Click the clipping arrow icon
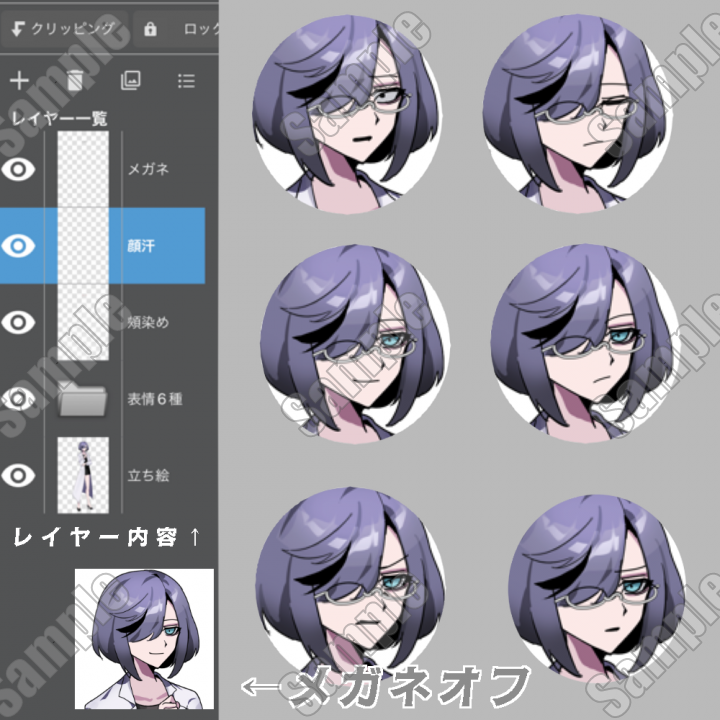Screen dimensions: 720x720 coord(17,29)
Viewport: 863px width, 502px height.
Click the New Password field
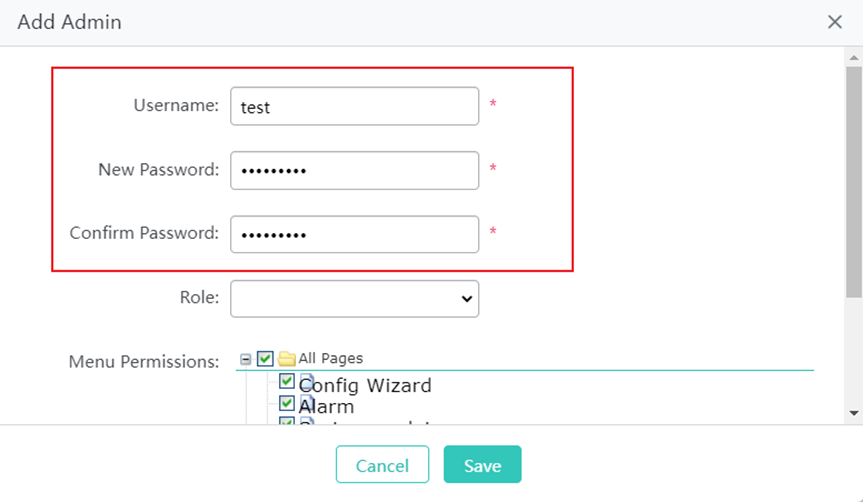[x=354, y=170]
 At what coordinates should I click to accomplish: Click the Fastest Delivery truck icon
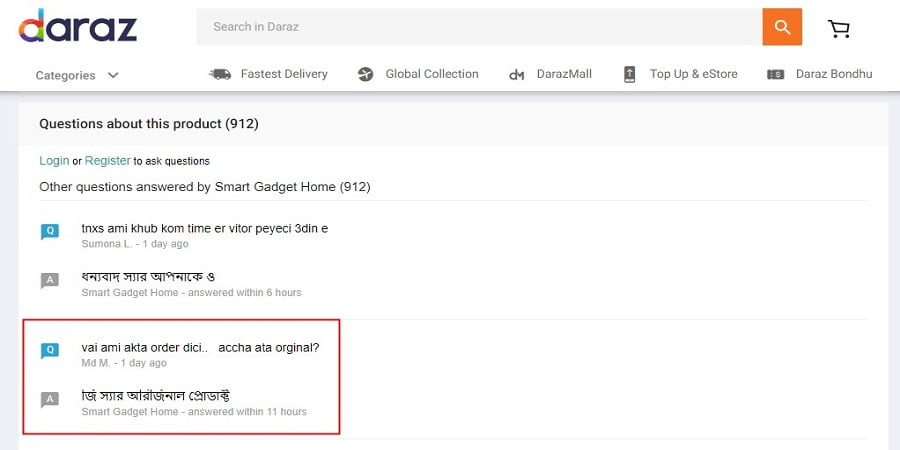[x=220, y=74]
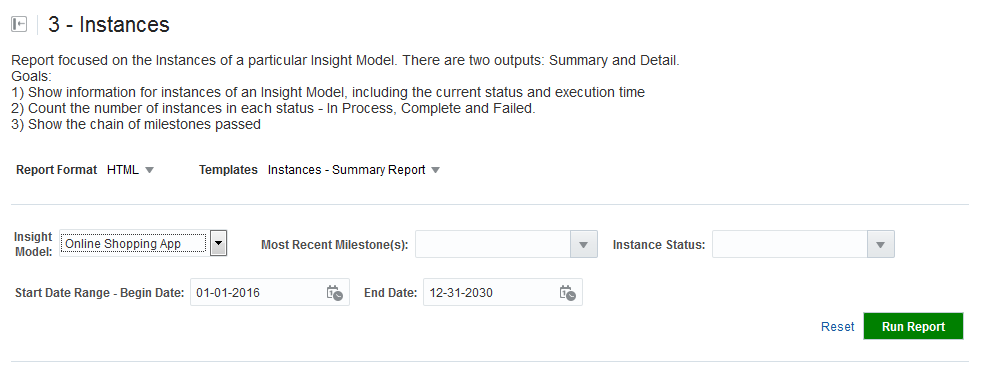987x373 pixels.
Task: Open the End Date calendar picker icon
Action: [568, 292]
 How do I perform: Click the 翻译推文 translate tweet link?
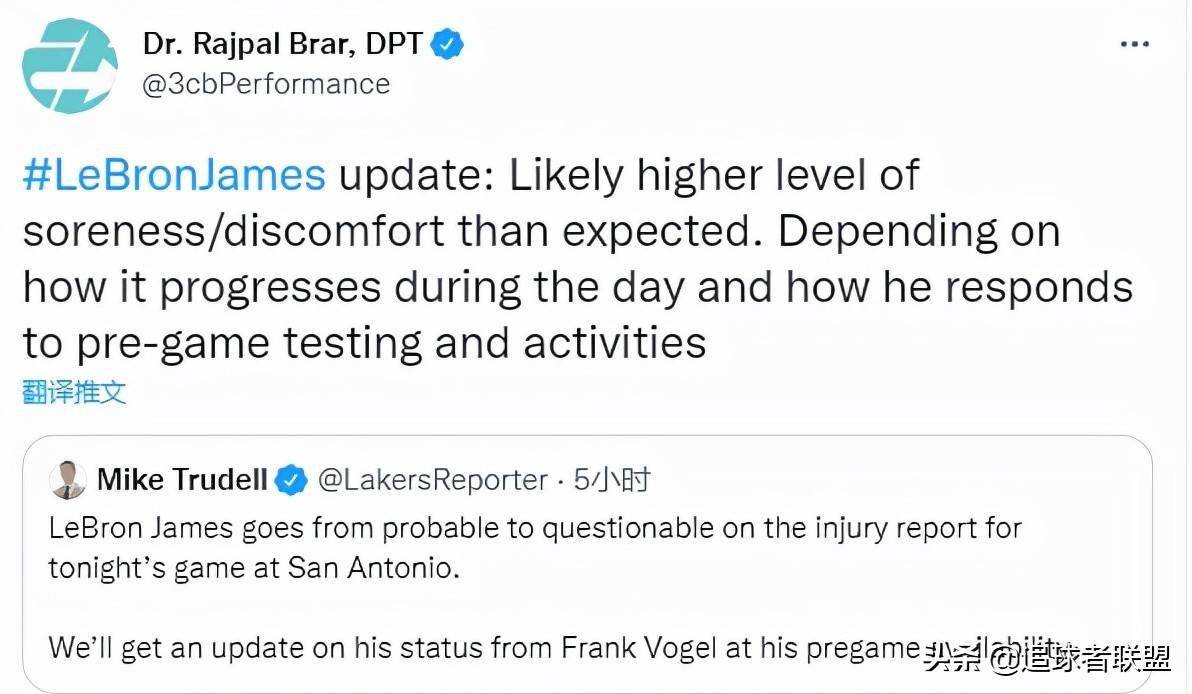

> **Requirement**
Rewrite the records above as a numbered list, one line per item, skipping blank lines and leaving out the pictures.

> **Task output**
1. Click the clipping arrow icon
2. Screen dimensions: 720x720 coord(17,29)
3. Viewport: 863px width, 502px height.
4. Click the New Password field
5. [x=354, y=170]
6.  At what coordinates should I click to accomplish: Click the Fastest Delivery truck icon
7. [x=220, y=74]
8. 987x373 pixels.
9. Task: Open the End Date calendar picker icon
10. Action: [568, 292]
11.  How do I perform: Click the 翻译推文 translate tweet link?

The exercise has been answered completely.